_Given problem a_: Reproduce everything in the records from the line containing "How do I perform: Click" down to the line containing "Action: [823, 14]", including both of those lines.

_Text shown_:
═══

The interaction of deposited metals with monolayer films is critical to the understanding of, and ultimate
utility of, the emerging arena of molecular electronics. We present the results of a thorough study of the
interaction of vapor-deposited Au and Ag on alkane films attached to Si substrates. Two distinct categories
of films are studied: C18 films formed from the hydrosilation reaction of octadecyl trichlorosilane with thin
SiO2 layers and C18 films formed from the direct attachment of functionalized alkanes with hydrogen-terminated
Si. Two direct attachment chemistries were studied: (Si)3−Si−O−C linkages of 1-octadecanol and octadecanal
on H-terminated Si(111) and (Si)3−Si−C linkages of 1-octadecene on H-terminated Si(111). The reactivity
of the films was studied with p-polarized backside reflection absorption spectroscopy (pb-RAIRS), sputter
depth profiling X-ray photoelectron spectroscopy (XPS), spectroscopic ellipsometry (SE), atomic force
microscopy (AFM), and device electrical tests. Independent of direct attachment chemistry, we report the
remarkable observation that deposition of Au results in the displacement of the molecular film from the Si
interface. In contrast, the directly attached molecular films are robust toward the deposition of Ag. For both
metals, the C18 films formed by hydrosilation reactions on SiO2 remain at the interface. The results of
monolayer stability with metal are linked to reactions between the metal and substrate. The displacement of
the films by Au is attributed to Au insertion in the Si backbonds, in a reaction analogous to silicide formation.
The results demonstrate that one must fully take into account the reactivity of the entire system, including
substrates, molecular functional groups, and metal electrodes, when considering the robustness of molecules
in metal junctions.

═══

_Given problem b_:
Answer these questions from the abstract on metal deposition on alkane films:
(i) Which compound forms (Si)3−Si−C linkages on H-terminated Si(111)?
(ii) Toward the deposition of which metal are the directly attached molecular films robust?
(iii) To what is the displacement of the films by Au attributed?

═══

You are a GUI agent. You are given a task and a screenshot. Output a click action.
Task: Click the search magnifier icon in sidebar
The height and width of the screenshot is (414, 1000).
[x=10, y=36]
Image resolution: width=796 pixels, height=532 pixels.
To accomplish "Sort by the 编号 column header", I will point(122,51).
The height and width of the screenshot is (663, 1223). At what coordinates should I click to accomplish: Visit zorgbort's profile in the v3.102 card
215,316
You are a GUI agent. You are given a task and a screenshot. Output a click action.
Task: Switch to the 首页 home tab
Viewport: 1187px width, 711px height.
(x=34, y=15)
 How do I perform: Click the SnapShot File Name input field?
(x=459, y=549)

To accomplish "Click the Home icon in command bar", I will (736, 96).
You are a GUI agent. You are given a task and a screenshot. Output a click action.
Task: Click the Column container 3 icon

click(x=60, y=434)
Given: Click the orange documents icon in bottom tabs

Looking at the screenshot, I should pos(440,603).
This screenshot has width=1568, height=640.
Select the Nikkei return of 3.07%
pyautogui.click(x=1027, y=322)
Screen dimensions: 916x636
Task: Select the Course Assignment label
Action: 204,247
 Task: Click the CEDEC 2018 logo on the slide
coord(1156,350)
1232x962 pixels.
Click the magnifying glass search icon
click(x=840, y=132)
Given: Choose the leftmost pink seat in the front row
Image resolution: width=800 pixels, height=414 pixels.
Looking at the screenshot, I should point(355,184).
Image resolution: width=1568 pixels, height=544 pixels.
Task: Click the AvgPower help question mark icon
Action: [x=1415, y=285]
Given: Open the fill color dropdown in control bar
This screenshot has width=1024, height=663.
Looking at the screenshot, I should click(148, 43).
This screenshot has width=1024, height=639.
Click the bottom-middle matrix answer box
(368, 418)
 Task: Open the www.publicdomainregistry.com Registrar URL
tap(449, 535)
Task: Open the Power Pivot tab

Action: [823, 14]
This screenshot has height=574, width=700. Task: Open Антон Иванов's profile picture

═══

_Task answer a_:
 How do I perform: Click the SnapShot File Name input field?
(x=459, y=549)

To accomplish "Click the Home icon in command bar", I will (736, 96).
You are a GUI agent. You are given a task and a screenshot. Output a click action.
Task: Click the Column container 3 icon

click(x=60, y=434)
Given: Click the orange documents icon in bottom tabs

Looking at the screenshot, I should pos(440,603).
This screenshot has width=1568, height=640.
Select the Nikkei return of 3.07%
pyautogui.click(x=1027, y=322)
Screen dimensions: 916x636
Task: Select the Course Assignment label
Action: 204,247
 Task: Click the CEDEC 2018 logo on the slide
coord(1156,350)
1232x962 pixels.
Click the magnifying glass search icon
click(x=840, y=132)
Given: Choose the leftmost pink seat in the front row
Image resolution: width=800 pixels, height=414 pixels.
Looking at the screenshot, I should point(355,184).
Image resolution: width=1568 pixels, height=544 pixels.
Task: Click the AvgPower help question mark icon
Action: [x=1415, y=285]
Given: Open the fill color dropdown in control bar
This screenshot has width=1024, height=663.
Looking at the screenshot, I should click(148, 43).
This screenshot has width=1024, height=639.
Click the bottom-middle matrix answer box
(368, 418)
 Task: Open the www.publicdomainregistry.com Registrar URL
tap(449, 535)
Task: Open the Power Pivot tab

Action: [823, 14]

_Task answer b_:
(i) 1-octadecene
(ii) Ag
(iii) Au insertion in the Si backbonds, in a reaction analogous to silicide formation